22nd-Aug-2012 01:54 pm (UTC)
I know a lot of people have had problems getting on elevators with wheelchairs, but I must say that my wheelchair bound friend and I have always had a reasonable time. Usually, we would join the elevator line and when the folks who were in line before us had all gotten onto elevators we loudly announce that it's our turn to everyone else. Admittedly, sometimes we still had to wait for several other elevators until one had enough space for us, but by that time we find that most of the folks waiting for elevators with us are all on our side and helping us to get maneuvered over and in to whichever one we can fit into. We've even had people on the elevators voluntarily get out to make room for the wheelchair!

I know that this doesn't discount other people's bad experiences, but I just wanted to point out that a bad experience isn't guaranteed. (Oh, and we stay in the Marriott Marquis and do lots of stuff at the Westin, so most of our experience with the elevators are in those two hotels. I hear that the Hyatt elevators are miserable whether or not you're in a wheelchair.)
22nd-Aug-2012 11:48 am (UTC)
Although I am not disabled, I deal with Disability Services each year as a volunteer who works the equipment and manages some of the rooms. I can't comment as to how they determine whole gets a sticker or not but DS is normally a great group. I would stop there first.

At Con there is a limit to 1 assistant/helper. Does that means if Mom, Dad and child show up and one has DS sticker - I won't let them sit together? Most likey I will. That depends on how they act/talk to the people at the door. I've had my foot purposely ran over by someone on a scooter while talking rudely to me. Will I show them extra courtesy - probably not. Will I let a person with a DS sticker in with 10 additional friend - probably not.

As for lines - yes get there early like everyone one else. The DS sticker does not guarantee a seat. The Con will do its best to accommodate anyone with a DS sticker. If the room holds 2000 people and there is a line of 5000 people already, you cannot expect to be granted entrance if you show up when the doors open.
22nd-Aug-2012 12:24 pm (UTC)
I have used DS all but once when I attended. I don't have a diagnosed disability but I'm overweight and have back and knee issues. I've never had a problem getting a sticker. All you really need to tell them is that you have a problem that will not allow you to stand in the long lines and they should give you a sticker. You are limited to 1 compainion that will is disignated as your 'assistant' and I believe they get some sort of sticker as well.
22nd-Aug-2012 01:44 pm (UTC)
Last year I cruised around the con with my mom on Friday, who was really hesitant to engage disability services. It was her first time doing so, but she was happy with them and the volunteers we encountered.

I agree on the tone of the wiki. Http://dragonconds.wikia.com/wiki/Seat_in_Line/End_of_Row_Accommodations page is particularly grating to me.
22nd-Aug-2012 04:18 pm (UTC)
Working in a disability related field and having been to 10 years of cons... I've seen what disability service is saying. It's pretty honest.
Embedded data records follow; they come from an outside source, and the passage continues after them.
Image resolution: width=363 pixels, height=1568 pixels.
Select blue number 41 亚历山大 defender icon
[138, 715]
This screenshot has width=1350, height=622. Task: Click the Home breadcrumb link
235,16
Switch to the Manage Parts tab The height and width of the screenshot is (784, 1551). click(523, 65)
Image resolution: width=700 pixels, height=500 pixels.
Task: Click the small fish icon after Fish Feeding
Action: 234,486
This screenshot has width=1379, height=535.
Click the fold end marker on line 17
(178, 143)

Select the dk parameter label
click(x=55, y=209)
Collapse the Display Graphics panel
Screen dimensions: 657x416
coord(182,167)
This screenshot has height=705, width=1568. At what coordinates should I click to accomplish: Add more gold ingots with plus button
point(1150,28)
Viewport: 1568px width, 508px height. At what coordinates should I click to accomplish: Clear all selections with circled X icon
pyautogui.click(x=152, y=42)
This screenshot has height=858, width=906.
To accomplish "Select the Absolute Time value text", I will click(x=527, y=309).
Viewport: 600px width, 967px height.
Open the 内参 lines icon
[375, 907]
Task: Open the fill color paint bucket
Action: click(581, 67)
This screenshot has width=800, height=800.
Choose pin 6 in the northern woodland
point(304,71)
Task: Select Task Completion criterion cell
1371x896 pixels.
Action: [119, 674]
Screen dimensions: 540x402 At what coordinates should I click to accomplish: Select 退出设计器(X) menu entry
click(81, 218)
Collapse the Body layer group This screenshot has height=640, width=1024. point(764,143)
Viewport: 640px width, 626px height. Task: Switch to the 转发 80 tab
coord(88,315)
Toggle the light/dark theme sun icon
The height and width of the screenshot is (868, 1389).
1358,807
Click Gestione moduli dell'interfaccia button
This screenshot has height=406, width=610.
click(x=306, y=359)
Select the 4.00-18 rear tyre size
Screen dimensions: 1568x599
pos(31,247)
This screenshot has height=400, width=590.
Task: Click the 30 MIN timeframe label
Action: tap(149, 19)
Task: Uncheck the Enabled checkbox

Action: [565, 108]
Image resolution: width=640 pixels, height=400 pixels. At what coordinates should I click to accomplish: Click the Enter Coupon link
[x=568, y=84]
My ex wanted to use disability services to bypass the lines when there was a 2 hour wait. He was also really to fake a disability to try and get good seating. There is a real reason he is my ex.
(Deleted comment)
22nd-Aug-2012 03:45 pm (UTC)
It's the official Disability Services wiki, they even refer you to it if you have a question about DS.
22nd-Aug-2012 03:54 pm (UTC)
My friend used disabilities services two years ago to get her badge because she has diabetes and a thyroid issue that make standing out in the sun impossible. Not only did they quickly get her badge but she barely had to explain anything before there was a staffer hurrying off to get it for her. She didn't plan to use the special seating or anything like that, but that ridiculous outdoor line for badge pickup was not happening for her! They still gave her a sticker just in case. Last year since she was already in the system, and again someone quickly got her badge and a sticker, no questions asked.
22nd-Aug-2012 03:57 pm (UTC)
My sister has used DS the last couple of years and has had no problems. She has nerve and circulatory issues with her legs and back and can't stand for long periods. She sometimes uses a cane but otherwise she may only limp a little bit so it doesn't always show. I don't know if she shows them anything at registration but I don't think so. She always arrives for a panel the same time as us line sitters and has not had a problem. Unfortunately there are 3 of us so someone does always get stuck waiting or sitting alone (and usually it's me since I'm the least whiny one).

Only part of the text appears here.